Red Flag #5: Asking questions that you’ve already answered
This is one that all recruiters have experienced at one point or another. You’ve reached the end of an interview with a candidate so you ask them if they have any questions for you. Then the candidate proceeds to ask you questions that you’ve already answered less than 5 minutes ago. If this happens, you can generally assume one of two things – either the candidate wasn’t listening to you while you were talking, or else they had prepared questions to ask but didn’t want to come across as someone that doesn’t have anything to say at the end of an interview. Either way, it’s poor form on the candidate’s part.
Flag #6: Serial applicants
You should absolutely try to get into the habit of checking your systems before you select candidates for interview. Why? Because you could have a serial applicant on your hands without even knowing it, that’s why! There are some job seekers out there that simply apply for any and all positions that they find advertised. Now, if they’ve applied for the same position or one within the same overall department before, that’s all well and good. But if they’ve previously applied for roles in sales, marketing, finance and even IT, chances are that they probably aren’t suitable for any of them!
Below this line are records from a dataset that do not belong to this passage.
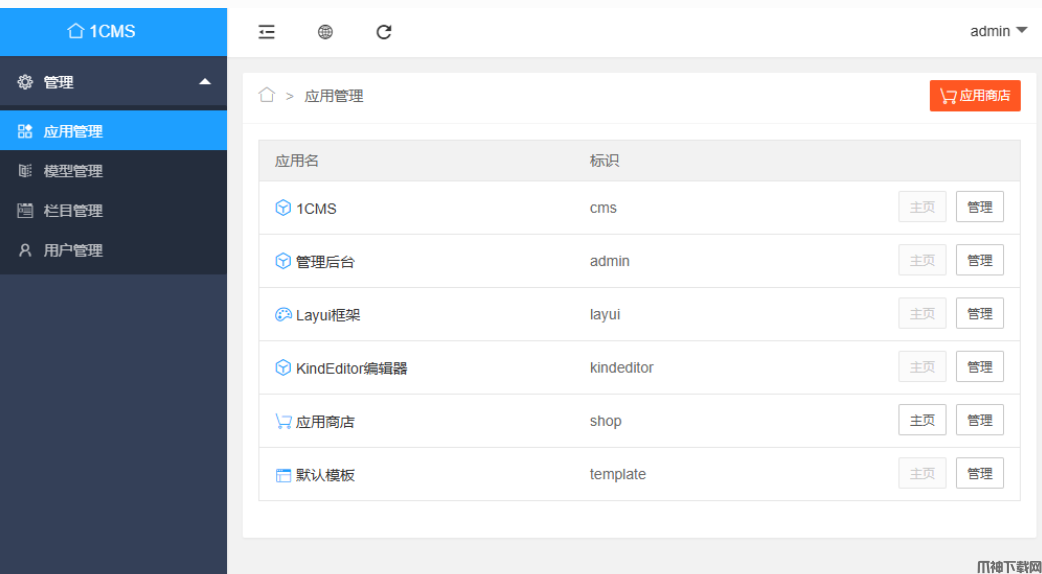Click the palette icon beside Layui框架
This screenshot has height=574, width=1042.
283,315
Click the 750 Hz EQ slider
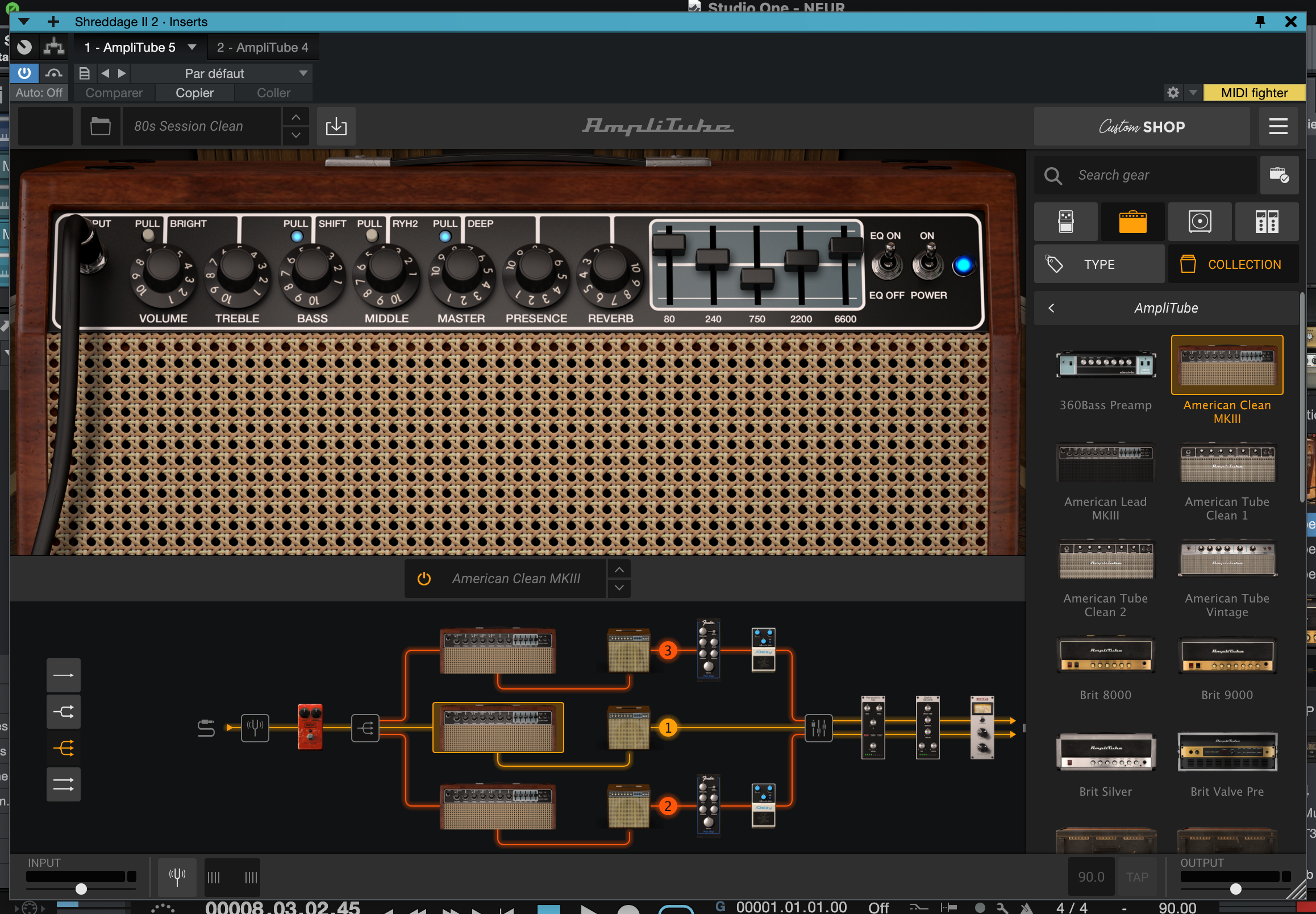 (757, 279)
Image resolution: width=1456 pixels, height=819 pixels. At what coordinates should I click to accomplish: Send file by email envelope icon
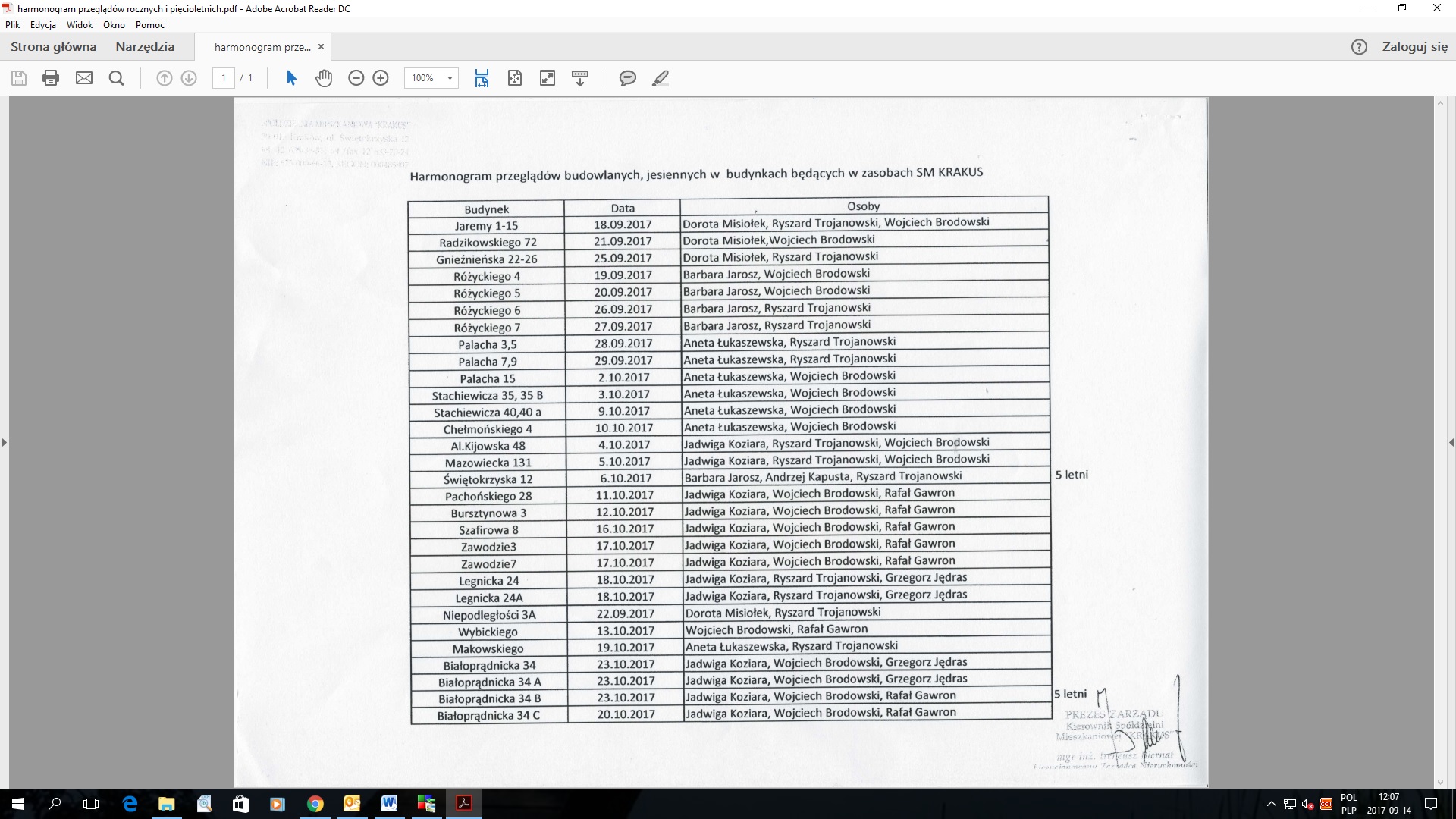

Red Flag #7: Me, me, me people
When you’re screening a candidate, and their experience shows that they worked as part of a team in their last position, but they fail to acknowledge this, you could have a ‘me, me, me’ person on your hands. Someone that takes credit for the work that was actually achieved as part of a team effort is someone that is probably only interested in the glory and not so much in the hard work that goes into achieving it. The same goes for candidates that place blame on others when you ask them to talk about dealing with difficult situations in their previous positions.
Red Flag #8: Badmouthing previous employers
This is Chapter 1 in the job seekers handbook in terms of what NOT to do. There’s such a thing as being too honest, and badmouthing a previous employer in an interview falls into this category in a big way! If you notice a candidate making back-handed remarks about their previous employers when you’re screening them, it shows a lack of professionalism. Do you really want to bring someone that is unprofessional into your organisation?
Red Flag #9: Reference fear
Beware of the candidate that asks a lot of questions about reference requirements. ‘How many references do you need?’ ‘When will you contact them?’ ‘Do the references have to come from my current employer?’ It’s perfectly ok for a candidate to want to know when you will be contacting their reference, in case they are worried about it overlapping with them handing in their resignation at work. But if there seems to be a sense of panic about getting referees for you to contact in the first place, there’s definitely something hairy going on.
Red Flag #10: Overly concerned with personal benefit
Similar to a candidate that asks a tonne of questions about reference checks, you need to watch out for candidates that are overly concerned with personal benefits. This includes asking about how many sick days they’re entitled to, how many holiday days they’ll get, when they can expect to get a pay rise, all before they’ve even been offered the job! This is the type of information that will clearly be detailed in their contract if they are successful. Asking these types of questions in the screening or interview stage might be a sign that they are only interested in personal gain, rather than in the role or the company itself.